• **Required actions**:
[1] Extract the part of the opinion on taxing national bank shares from "Therefore, there should" up to and including "in Santa Fe County.".
[2] For each statement below, say yes or no to whether the opinion on taxing national bank shares supports it, and quote the words that decide it. (a) The First National Bank of Santa Fe has its principal office in Santa Fe County. (b) Chapter 154, Laws 1953, enacted a new provision to replace Sections 76-231 and 76-233. (c) In the Puerto Rico case, the tax on the bank's shares was held to be unauthorized.
[3] Write what comes next in the opinion on taxing national bank shares, picking up after its last sentence.
>> BEGIN Excerpted text
Under 12 USCA Section 548 the Legislature of each State is to designate the situs of taxation of National Banks shares. What situs is designated in the above statutes?

The statutes use the word "situated" (§ 72-6-4) and "located" (§ 72-6-6) in talking about where the value of the shares will be placed on rolls (§ 72-6-4) and where they will be taxed (§ 72-2-6). In each case the reference is clearly to the bank. The statutes are not phrased in terms of where the personal property of the bank is located nor where the conduct of business occurs.

As a general rule, a reference to the place a corporation is "located" or "situated" means its corporate domicile; where it has its principal office. Carter v. Spring Perch Co., 113 Conn. 636, 155 A. 832; San Jacinto Nat'l. Bank v. Sheppard, Tex. Cir. App., 125 S. W. 2d 715. More specifically, the term "located" in reference to National Banks is held to mean its place of operation as specified in its organization certificate filed in compliance with 12 USCA Section 22. City of Passaic v. City of Clifton, 23 N.J. Super. 333, 93 A. 2d 17 ("location" under New Jersey statute providing for tax on shares of bank stock); Raila v. Los Angeles First Nat'l. Trust, 133 iMsc. Rep. 630, 233 N.Y.S. 501 (action against National bank where "located" authorized by 12 USCA § 94).

The First National Bank of Santa Fe has its principal office in Santa Fe, Santa Fe County. That is also the place of operation designated by its organization certificate.

Section 76-231, N.M.S.A., 1941, formerly provided that the "property" of a business which operated in more than one county should be listed and taxed in the county where existing. Section 76-233, N.M.S.A., 1941, formerly provided that the "property" of every corporation should be assessed in the county "where the property is situated." Both of these acts where repealed by Chapter 154, Laws 1953, Section 9 and no substitute provision was enacted to replace them.

Had not the Legislature repealed the above mentioned acts there would be ground for argument that the situs in question should be divided between or among the counties where the Santa Fe Bank holds property and does business, thus resulting in an apportionment of the assessment to Los Alamos County. However, the meaning the cited authorities ascribe to "location" of the bank and the action of the Legislature in repealing former Sections 76-231 and 76-233, supra, lead to an inevitable conclusion. The entire taxable value of National Bank shares under our law is given a situs in the single county wherein is located its principal office designated as such in its organization certificate.

Therefore, there should be no apportionment of the assessment on the shares of the First National Bank of Santa Fe. The shares should be assessed and taxed only in Santa Fe County.

Though not directly in point because of the different State tax laws involved, an analogous case in support of our conclusion is Nat'l. City Bank of New York v. Domenech, Cir. 1, 71 Fed. 2d. 13, aff'd. 294 U.S. 199, 79 L. Ed. 857. The National Bank there had its home office in New York City and designated that City as its place of operation under 12 U.S. CA § 22. The Bank was carrying on business and maintaining property at a number of branch banks in Puerto Rico. An attempted tax by Puerto Rico on the Bank's shares based on the portion of total capital which was employed in that territory was held to be unauthorized. The Court said this was so "for the very good reason that the banking association was not located in Puerto Rico and consequently the shares were not there so that it could impose a tax on them." (Emphasis supplied).
>> END Excerpted text
>> BEGIN Data supplied
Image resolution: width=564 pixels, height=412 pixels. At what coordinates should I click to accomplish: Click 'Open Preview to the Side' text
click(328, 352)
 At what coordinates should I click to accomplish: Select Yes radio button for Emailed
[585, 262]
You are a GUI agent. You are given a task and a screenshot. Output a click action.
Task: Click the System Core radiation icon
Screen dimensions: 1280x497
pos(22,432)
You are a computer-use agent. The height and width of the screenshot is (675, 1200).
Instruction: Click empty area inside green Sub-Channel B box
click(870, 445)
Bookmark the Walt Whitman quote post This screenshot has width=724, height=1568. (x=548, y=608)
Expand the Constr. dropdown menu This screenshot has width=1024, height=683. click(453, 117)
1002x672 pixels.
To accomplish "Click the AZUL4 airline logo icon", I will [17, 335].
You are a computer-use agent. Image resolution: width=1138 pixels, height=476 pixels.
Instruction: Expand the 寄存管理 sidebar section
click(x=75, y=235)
>> END Data supplied
• **Results of the exercise**:
[1]
Therefore, there should be no apportionment of the assessment on the shares of the First National Bank of Santa Fe. The shares should be assessed and taxed only in Santa Fe County.

[2]
(a) Yes: "The First National Bank of Santa Fe has its principal office in Santa Fe, Santa Fe County."
(b) No: "no substitute provision was enacted to replace them."
(c) Yes: "was held to be unauthorized."

[3]
Of interest and pertinence is the development of the law in Arizona relative to the tax situs of National Bank shares. In 1893 the Legislature, by Act No. 85, adopted a provision for taxing such shares which read almost exactly as does our § 72-6-6, supra; the stocks were to "be assessed and taxed in the county where such bank or banking association, or corporation is located for the transaction of business." Then in 1909, by Chapter 27, Section 10A, the Arizona Legislature added the provision that for assessment purposes the bank would be considered "as located in any and every county wherein it has, located an office for the purpose of carrying on a banking business . . ." See Ariz. Code 1939, Sections 73-204 to 73-207. The reason for the 1909 provision being enacted was stated in Valley Nat'l. Bank v. Apache County, 57 Ariz. 459, 114 P. 2d. 883 at 885:

"When, however, branch banking came into vogue it was quickly seen that it would be unfair that one community should receive all the taxes on the capital stock of a bank when its earnings and value were in reality based upon its operation in many places. The legislature, therefore adopted chapter 27 of the Laws of 1909, Section 10A . . ."

From this we see that the Arizona Legislature was convinced, and its Supreme Court agreed, that the law making bank shares taxable where the "bank . . . is located . . ." resulted in a tax situs in only the county of the bank's principal office. Arizona therefore took the further legislative step, which New Mexico has not done, and apportioned the tax situs among the counties where the bank carried on business.

We observe that recently the Arizona law providing for assessment of a bank's shares of stock has been superseded by Section 42-901, et seq. A.R.S., providing for tax on income of banks doing business in that state.

4. IMPOSING CITY OCCUPATION TAX ON A NATIONAL BANK:

This brings us to the final question of whether a municipality may provide by ordinance for the payment of an occupation tax by a National Bank.

It is uniformly held that neither a state nor a subdivision thereof can impose a franchise or so-called license tax on a National Bank. Second Nat'l. Bank v. Caldwell, 13 F. 429; Bank of America v. Lima, D. Mass., 103 F. S. 916; City of Shelbyville v. Citizens Bank, 272 Ky. 559, 114 S.W. 2d 719; Bank of California v. Portland, 157 Or. 203, 69 P. 2d 273. The reason for this rule is the proposition earlier stated that National Banks are to be taxed in no other manner than that specifically provided by Congress in 12 USCA § 548; Iowa - Des Moines Nat'l Bank v. Bennett, supra; First Nat'l. Bank v. Anderson, supra.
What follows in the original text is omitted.